Defect chemistry and charge transport in LaSr3Fe3−xMoxO10−δ

Abstract

Molybdenum containing solid solution LaSr3Fe3−xMoxO10−δ with triple-layer Ruddlesden-Popper structure is considered a promising mixed conducting material for high-temperature electrochemical applications. Oxygen content and electrical conductivity in the compositions with x=0.1 and 0.2 were measured in the range of oxygen partial pressure from 10−20 to 0.5 atm at temperatures 750-950°C. Experimental data were employed for the simulation of defect equilibrium and charge transfer in oxides.
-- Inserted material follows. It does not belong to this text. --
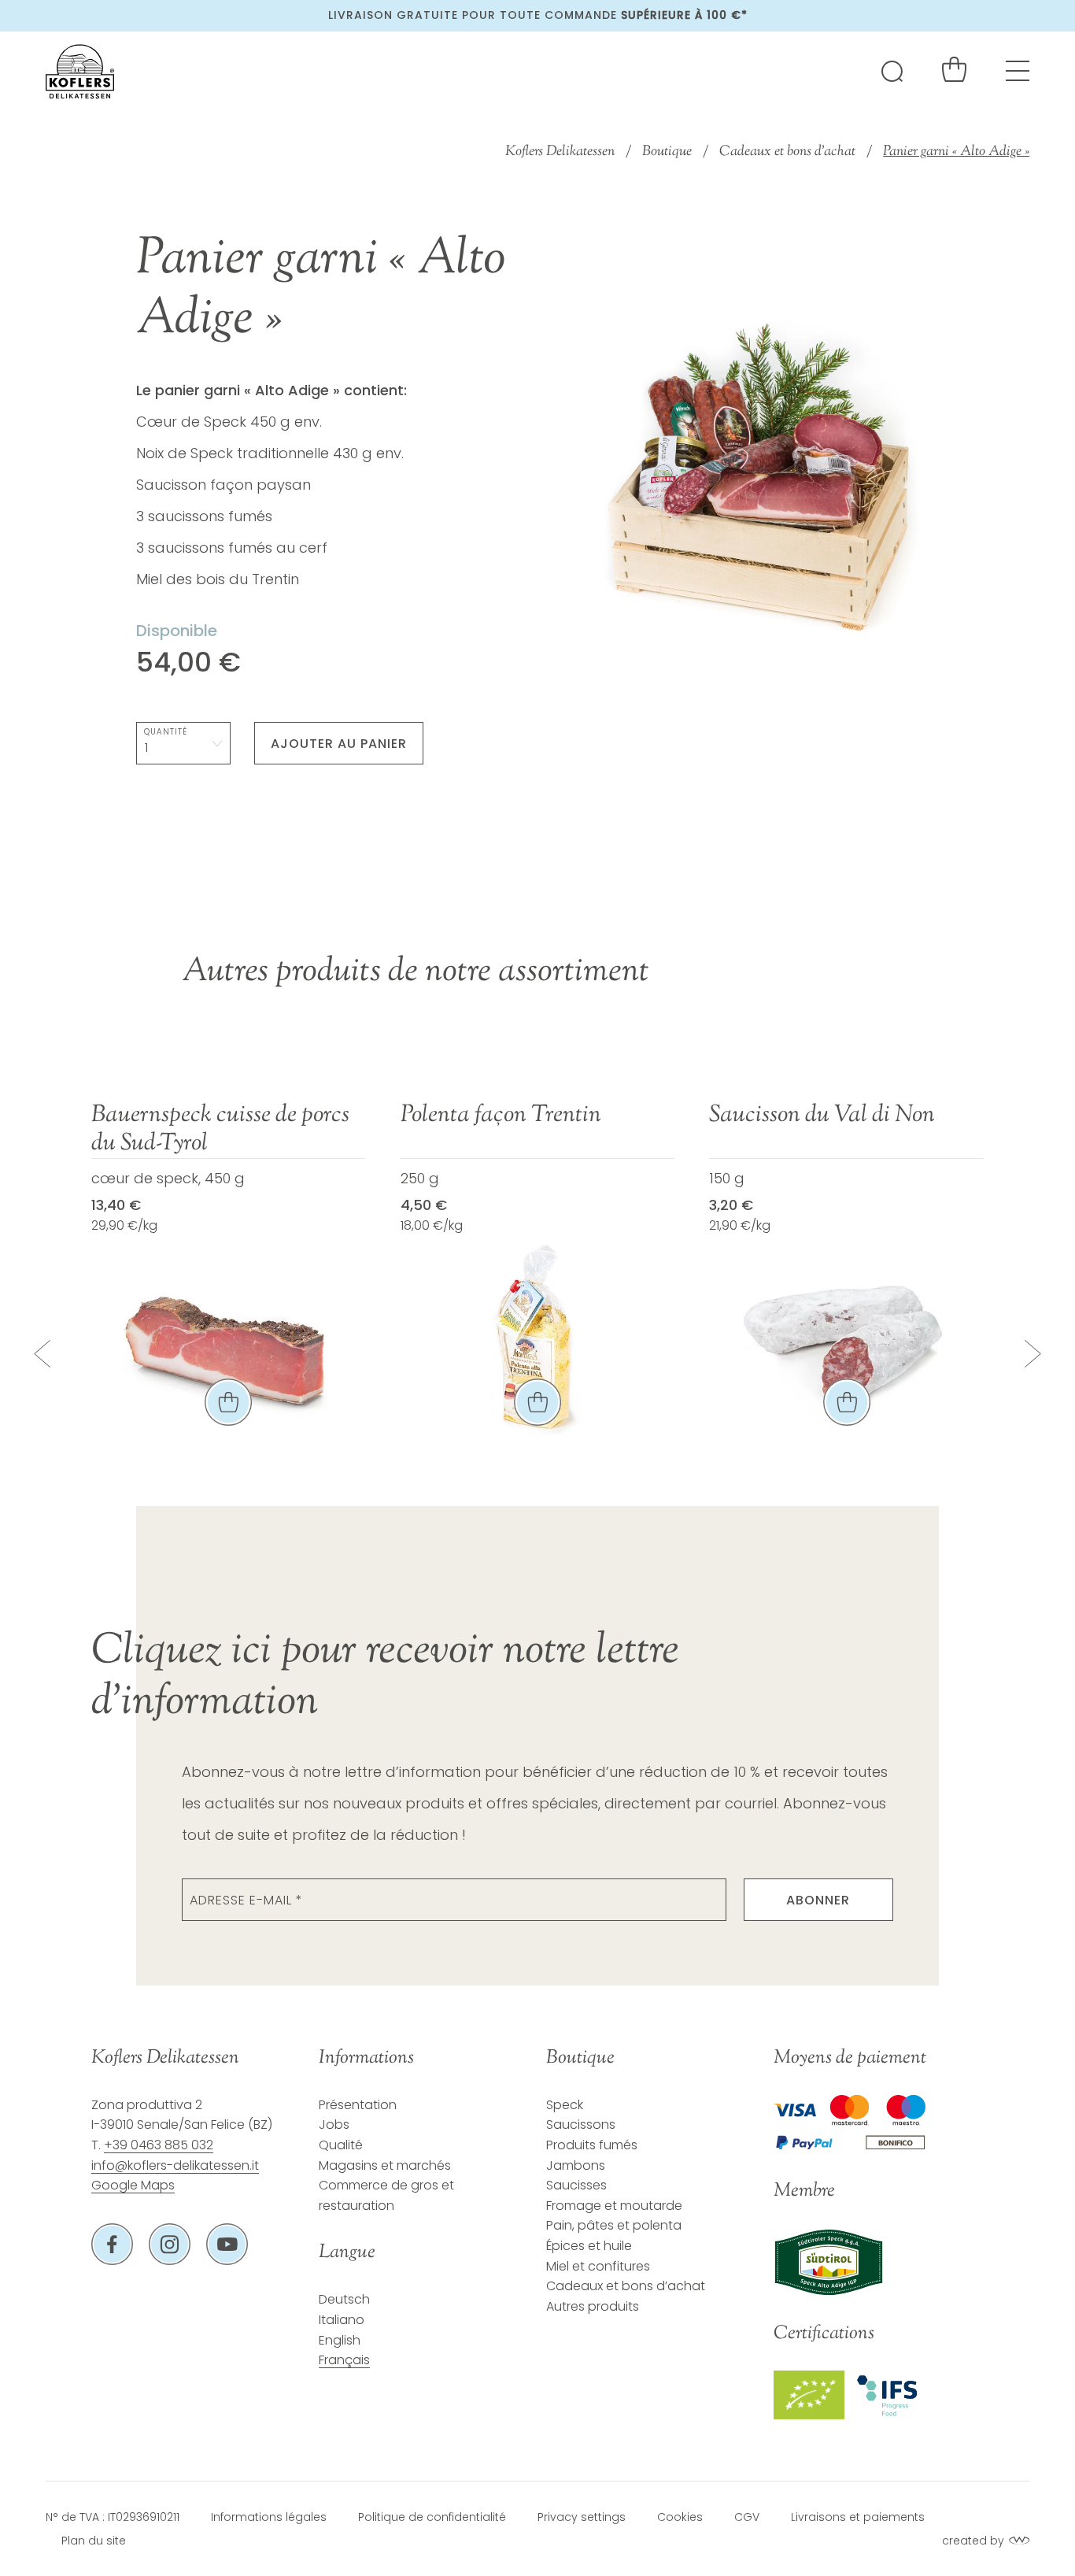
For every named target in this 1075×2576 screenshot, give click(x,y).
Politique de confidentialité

The defect distribution over two B-sublattices and four anion sublattices was determined depending on oxygen partial pressure and temperature. The main transport pathways of electrons, holes, and oxygen ions were found to be spatially separated in these oxides between B1, B2, and O4 sublattices, respectively. An increase in the molybdenum content was found to result in higher electron and oxygen ion conductivity. The enhancement of electron conductivity is explained by partial molybdenum reduction and involvement of Mo5+ ions in electron transport. As for ion conductivity, its improvement is suggested to be attributed to oxygen mobility increase due to a decrease in a fraction of tetrahedrally coordinated iron ions in the B1 sublattice and respective vacancy disordering in the O4 sublattice.